Based on my investigation, I believe that the original manuscript dates not from the time of the Caliph ʿUthmān ibn ʿAffān, but from the Umayyad period and that it originated in Egypt.
Given the enormous investment required to produce such a massive manuscript, the project was assuredly produced under the patronage of a high-ranking official such as a caliph or a governor.
Naturally, parallels with literary narratives come to mind. The Egyptian historian Ibn ʿAbd al-Hakam (d. 257/871) referred to a Quran that ended up in the ʿAmr Mosque whose patron was the Umayyad governor of Egypt, ‘Abd al-Aziz ibn Marwan.
A similar story was recorded six centuries later by al-Maqrizi, who also referred to another Quranic copy – the one written by the Caliph Uthman and stained with his blood – that had been brought to the ‘Amr Mosque from Iraq in AH. 347/ AD. 959.
However, it must be said that our manuscript has not yet provided material evidence that it can be attributed to either ʿAbd al-ʿAzīz ibn Marwān or the Caliph ʿUthmān himself.
Indeed, how many long-forgotten, nameless caliphs and governors patrons of lavish Quranic manuscripts have there been in the course of history?
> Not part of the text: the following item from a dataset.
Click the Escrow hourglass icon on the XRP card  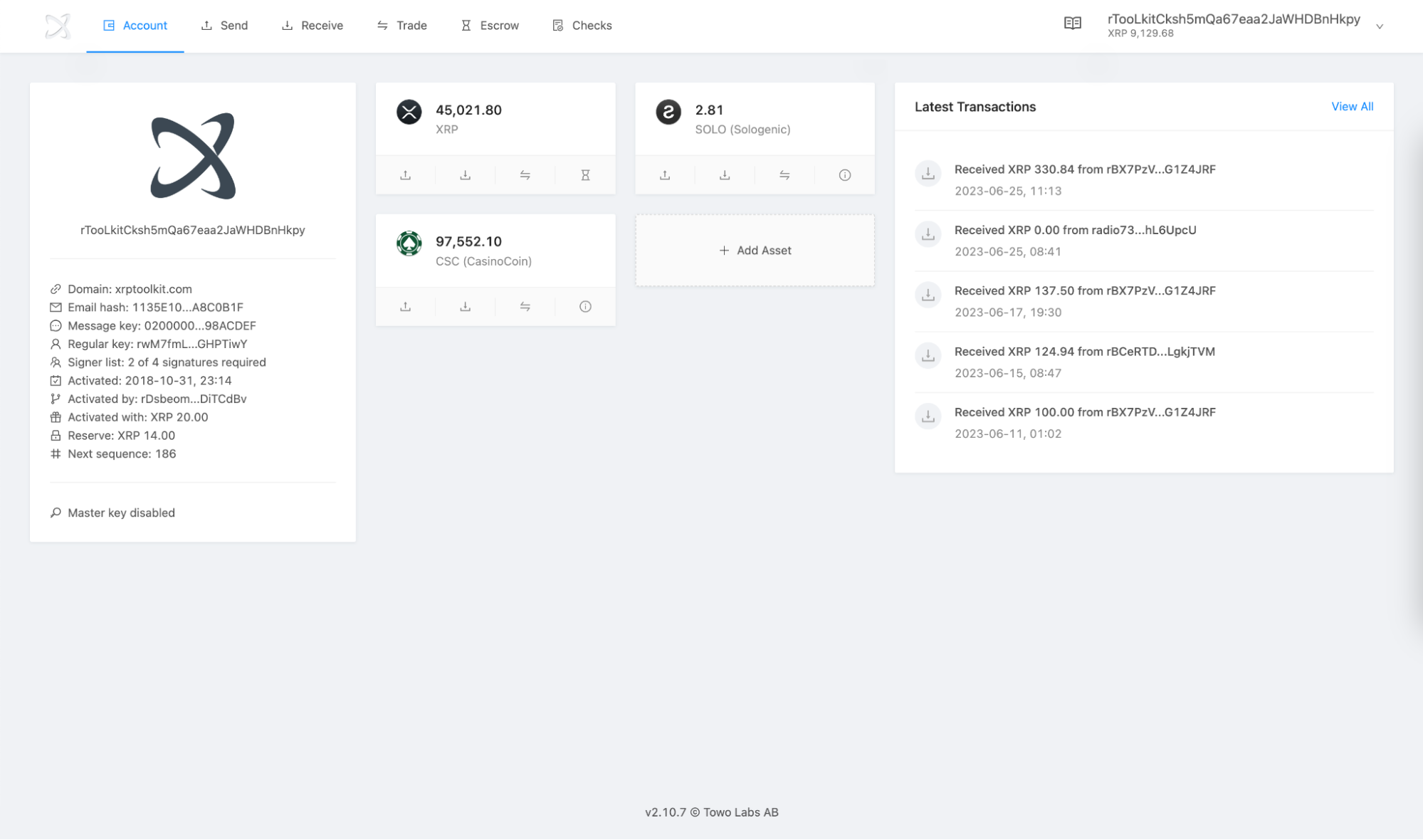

It is possible that the patron of this monumental Quranic manuscript was among these anonymous figures.
Will we someday know his identity? Perhaps the last leaf of the original manuscript will be discovered, hidden in the binding of another manuscript, that will reveal the patron’s name, the date, and the geographical location and conditions under which scribes laboured to copy this giant Quranic manuscript.
Eléonore Cellard is a French scholar and researcher who specializes in Arabic palaeography and codicology, particularly Quranic manuscripts.